Elsewhere, Cherry renders Martina Topley-Bird’s Too Tough to Die, rapper MF Doom’s Accordion and the Stooges Dirt, all with praiseworthy panache and conviction, pushed and supported by the collective force of the trio. No mere pop confections here – this is music played and sung as if it mattered. Instrumentally, Gustaffson always commands attention, but it’s quite marvellous how Cherry can match him in intensity – and how Flaten and Nilssen-Love provide the perfect, rock-oriented rhythmic base. (There’s probably no one playing today who can bridge the gap between rock, funk and jazz drumming as well as Nilssen-Love.) The power of these tracks, with Gustaffson’s honking baritone sax often front and center, sometimes bears an uncanny resemblance to Morphine at its best, particularly on Dirt.

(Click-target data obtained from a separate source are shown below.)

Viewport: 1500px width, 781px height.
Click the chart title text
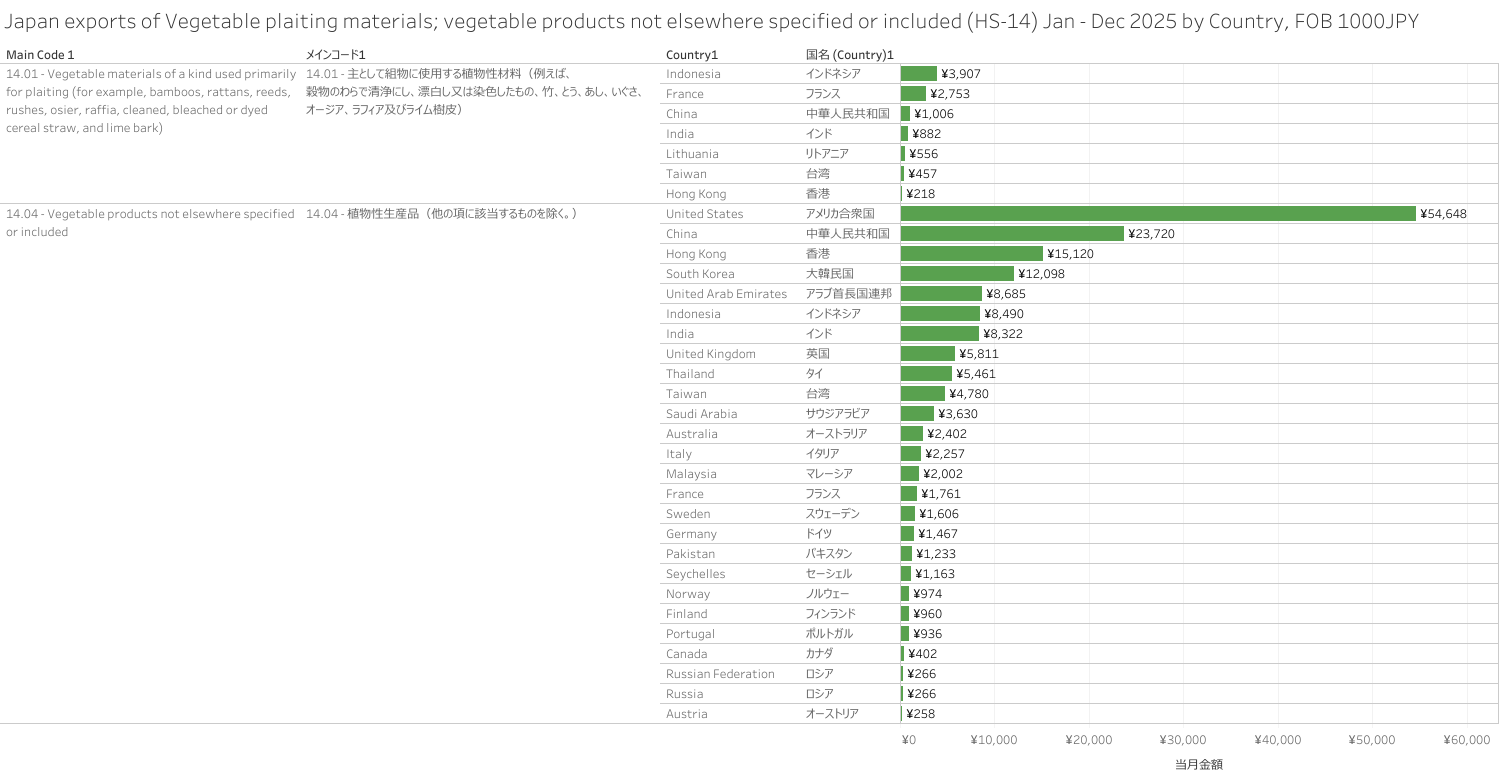tap(712, 21)
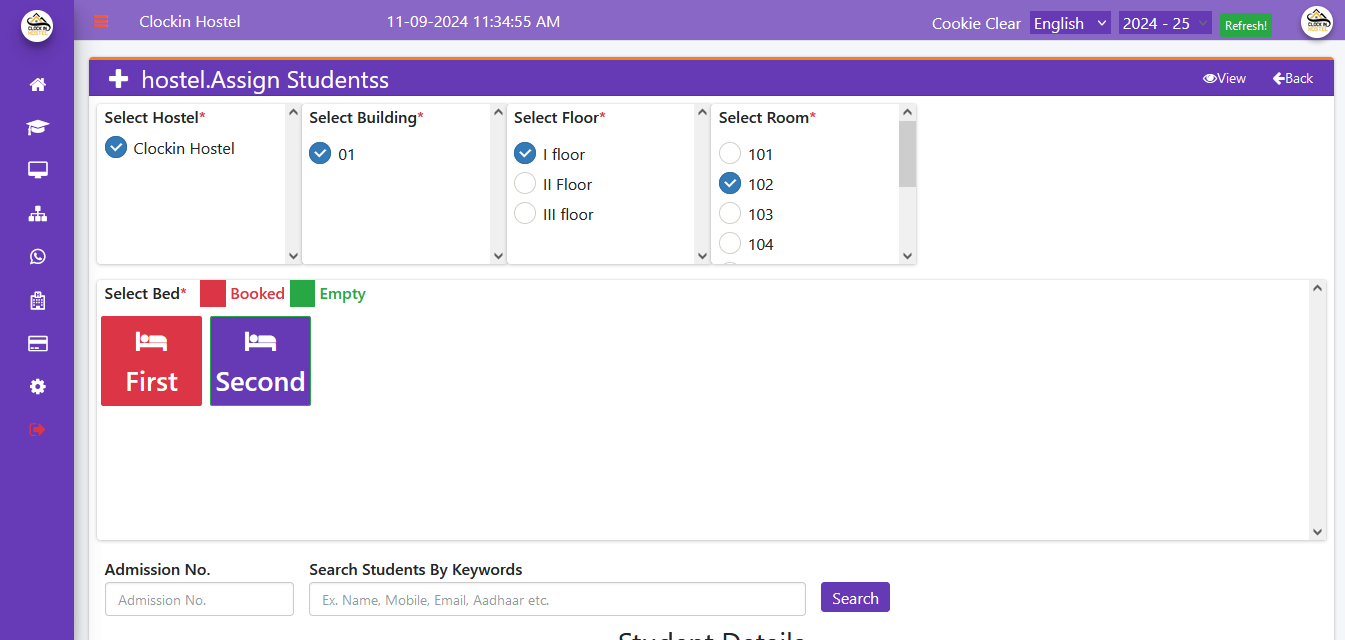Image resolution: width=1345 pixels, height=640 pixels.
Task: Open the English language dropdown
Action: 1070,23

The three other pieces on the CD — one by Don Cherry, one by Ornette Coleman and one by Gustaffson – explore the group’s jazzier side and provide a nice balance to the attitude of the punk and hip hop elements. Gustaffson’s very Coltranish Sudden Moment has Cherry and Gustaffson delivering the melody line in unison before Gustaffson follows with typically impassioned, knotty solo, while stepfather Don Cherry’s Golden Heart has a slinky, modal chord progression and an ethereal vocal from Neneh. The closing Coleman piece, What Reason, is surprisingly tender and lyrical, displaying yet another dimension of The Cherry Thing.